This page presents the emotion-related vocabulary of Finnic runosongs (regilaulud) — 63,871 word forms grouped into 38 families across 26 semantic domains. The dataset was assembled by combining 12 detection methods. Most operate on English translations of lemmatized runosong texts produced by the DeepSeek R1 LLM; the substitution test is the one method that works directly on the Estonian verse templates themselves.
All methods are merged with consensus scoring: a word form is confirmed as emotional only when ≥2 independent methods agree. Each family is then reviewed by Claude Opus against actual verse evidence, word-form translations, and corpus frequencies, and three layers of corrections are applied (per-form moves, lemma-level merges, recovered forms). Final corrections propagate to the RunoVerse lexicon and poem index.
E = core emotion word (e.g., rõõm ‘joy’). M = derivation of an emotion word (e.g., rõõmustama ‘to rejoice’). A = dialect variant or lemmatization error merged to its correct family (e.g., reem → rõõm). J = contextually related but not an emotion itself (e.g., laul ‘song’, süda ‘heart’). N (noise) candidates are excluded from the browser.
This page uses the emotion-pipeline substitution test: a seed word is removed from its verse to form a template, and every word in the corpus that fills the same template position becomes a candidate for the seed’s emotion family. Templates are scored by IDF so that specific, low-frequency slots count more than generic ones. The method is seed-driven and iterates to depth 5.
The separate Substitution Explorer is built from the main RunoVerse similarity pipeline: 701K substitution pairs produced by cross-poem (XP) and within-poem parallelism (CP) algorithms. It is not seed-driven and not restricted to emotion words — it surfaces any two words that substitute for each other in parallel verse lines. The two datasets are complementary (only ~13.6% overlap).

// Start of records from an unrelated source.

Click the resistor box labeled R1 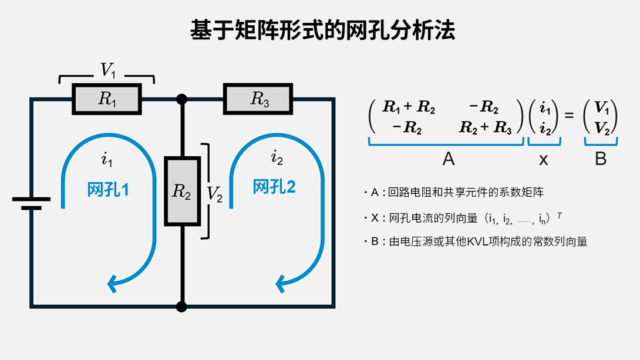(107, 99)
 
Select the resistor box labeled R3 (258, 99)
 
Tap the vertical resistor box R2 (182, 191)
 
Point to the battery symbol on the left (31, 203)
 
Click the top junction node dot (182, 99)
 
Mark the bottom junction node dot (182, 306)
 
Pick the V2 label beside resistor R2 (215, 194)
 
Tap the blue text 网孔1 (108, 190)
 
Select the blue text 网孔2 (274, 187)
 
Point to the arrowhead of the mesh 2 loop (280, 284)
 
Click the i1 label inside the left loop (106, 159)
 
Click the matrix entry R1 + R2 (408, 107)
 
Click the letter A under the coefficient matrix (448, 159)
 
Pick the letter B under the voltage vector (600, 159)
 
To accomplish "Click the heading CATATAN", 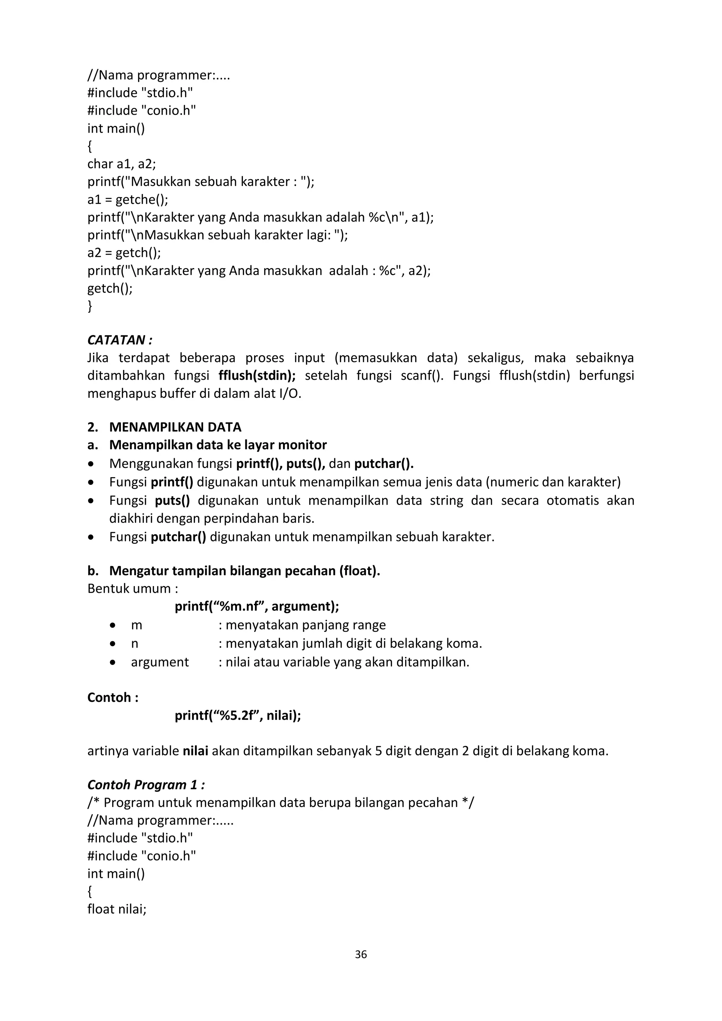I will click(x=119, y=340).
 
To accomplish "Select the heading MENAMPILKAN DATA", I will click(x=175, y=427).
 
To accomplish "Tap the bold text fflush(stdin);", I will click(x=257, y=376).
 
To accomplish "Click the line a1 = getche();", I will click(x=128, y=200).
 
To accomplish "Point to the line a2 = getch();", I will click(x=124, y=253).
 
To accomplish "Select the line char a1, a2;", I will click(x=121, y=164).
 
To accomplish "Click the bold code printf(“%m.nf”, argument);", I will click(x=257, y=607).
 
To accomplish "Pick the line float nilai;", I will click(x=117, y=910).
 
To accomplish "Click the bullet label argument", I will click(x=160, y=662).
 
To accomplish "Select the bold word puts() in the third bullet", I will click(x=172, y=501).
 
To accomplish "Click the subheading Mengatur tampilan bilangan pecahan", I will click(x=245, y=571).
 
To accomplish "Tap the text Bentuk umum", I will click(x=133, y=589).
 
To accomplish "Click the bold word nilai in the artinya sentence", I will click(x=196, y=751).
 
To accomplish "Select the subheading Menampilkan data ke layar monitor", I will click(x=218, y=445).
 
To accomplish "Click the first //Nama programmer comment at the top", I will click(x=158, y=75).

Each family page includes translation cognates — Estonian lemmas from the runosong corpus that share English translations with the family’s members. The RunoVerse lexicon (242K glosses, 1.5M mappings from DeepSeek AI translations) is inverted to build per-lemma gloss profiles. For each family, lemmas whose translation profiles overlap with the family’s are scored using an IDF-weighted overlap coefficient: common glosses (‘to’, ‘little’) are downweighted via idf = log(1 + N/(1 + df)), while specific glosses (‘contempt’, ‘mock’) count more. Candidates require ≥2 shared glosses and a minimum IDF sum. This discovers semantically related words that the substitution test may have missed.
Corpus: Estonian (ERAB) and Finnish (SKVR, JR) runosong collections (7.3M + 7.4M tokens, 451K + 701K unique forms). Translations from the RunoVerse lexicon (DeepSeek R1 AI translations, 1.36M entries). BERT embeddings fine-tuned on runosong texts (190K words × 768 dimensions) are used for cognate scoring. Full pipeline documentation: EMOTION_LEXICON_PIPELINE_DOCUMENTATION.md.
Note: This vocabulary is computationally derived and AI-reviewed. It is intended as a research tool, not a definitive classification. Dialectal and archaic Estonian and Finnish (13th–19th century) presents inherent lemmatization challenges; the estimated false-positive rate after consensus + Claude review is ~9%.